━━━━━ Data to process ━━━━━

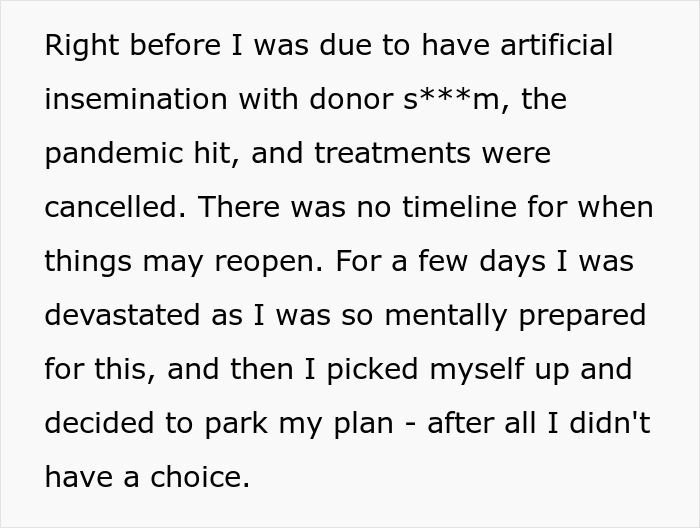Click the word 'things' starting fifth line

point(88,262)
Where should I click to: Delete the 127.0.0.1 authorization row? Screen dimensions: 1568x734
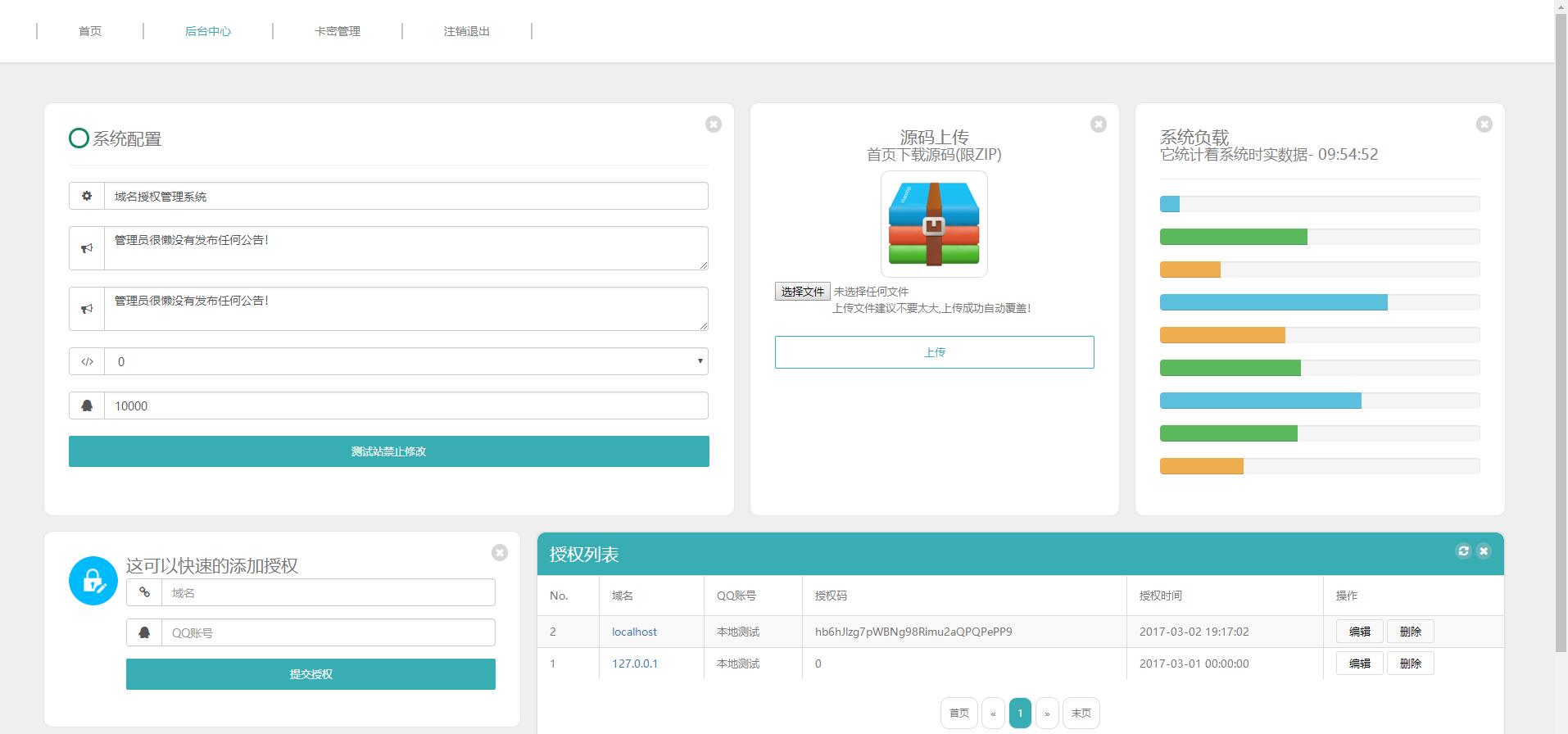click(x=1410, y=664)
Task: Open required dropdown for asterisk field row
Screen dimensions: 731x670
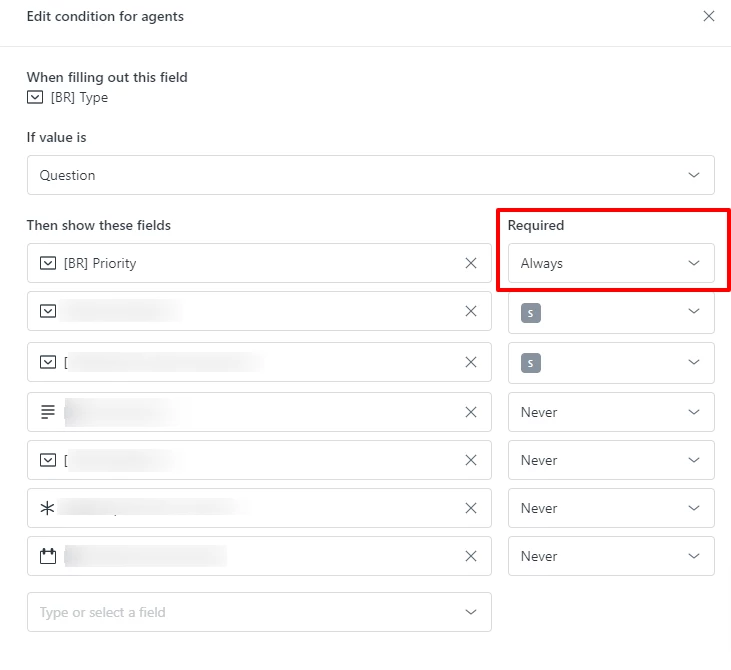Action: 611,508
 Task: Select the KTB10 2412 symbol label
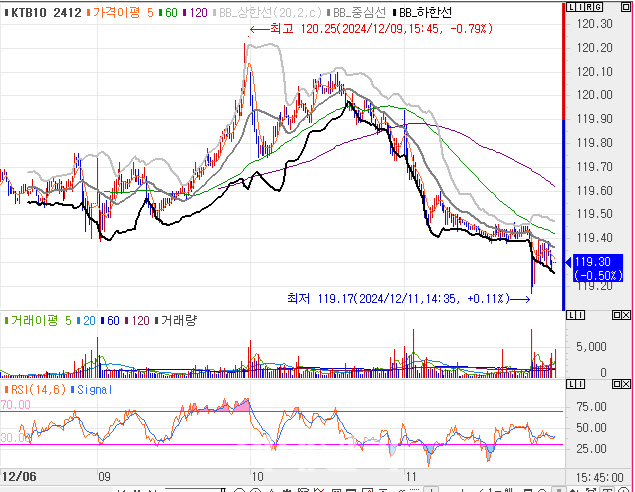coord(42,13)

━━━━━

Rewrite the material above with "Screen dimensions" replaced by "Display size" wherever it occurs, leaving everything else unchanged and omitting the pictures.

**Exercise result:**
Click the word 'things' starting fifth line

point(88,262)
Where should I click to: Delete the 127.0.0.1 authorization row? Display size: 1568x734
click(x=1410, y=664)
Task: Open required dropdown for asterisk field row
Display size: 731x670
Action: 611,508
 Task: Select the KTB10 2412 symbol label
coord(42,13)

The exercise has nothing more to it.